- **TASK INSTRUCTIONS**:
(1) From the chicken thread, reproduce the passage between "I wound up going" and "I would share.", inclusive.
(2) Rewrite the paragraph of the chicken thread that begins "I wound up going to a poultry show" in fewer words, keeping its main facts.
(3) In the chicken thread, which breed does Mads name as a personal favorite?

- **SUPPLIED TEXT**:

▼▼▼

# Chickens, lots and lots of chickens



## Hedorah99 (Nov 27, 2006)

I wound up going to a poultry show as part of a conference for work (the ALBC annual conference). Never knew there were SOOOOOO many types of chickens. Some were pretty cool. Thought I would share.

First a D'uccle cockerl (un mated male)






White Headed Black Polish





He was a party animal






Buff Naked Neck






D'anver






Old English Game Hen






Modern English Game Hen






Blue Polish cockerel





And hen





and finally a Farvorelle (may be spelling this wrong)


----------



## Kriegan (Nov 27, 2006)

Wow I had no idea there were so many types of chicken either, go figure 

I'd take home the party animal one and hang out


----------



## skinheaddave (Nov 27, 2006)

Old English Game Hens are clearly where it is at.

Cheers,
Dave


----------



## Mads (Nov 28, 2006)

Nice pictures. My personal favorites are Rosecomb Bantams. I currently keep the blues and blacks in this breed.

▲▲▲

- **DATA LINES**:
▼▼▼

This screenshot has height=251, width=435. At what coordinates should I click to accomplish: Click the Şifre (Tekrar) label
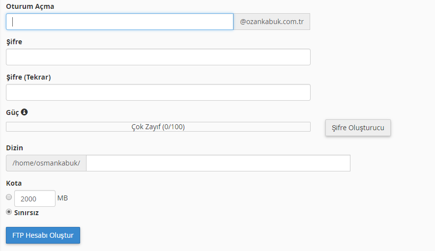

▲▲▲

- **SOLUTIONS BELOW**:
(1)
I wound up going to a poultry show as part of a conference for work (the ALBC annual conference). Never knew there were SOOOOOO many types of chickens. Some were pretty cool. Thought I would share.

(2) I went to a poultry show at the ALBC annual conference for work, was amazed at how many types of chickens there are, and am sharing some of the cool ones.

(3) Rosecomb Bantams.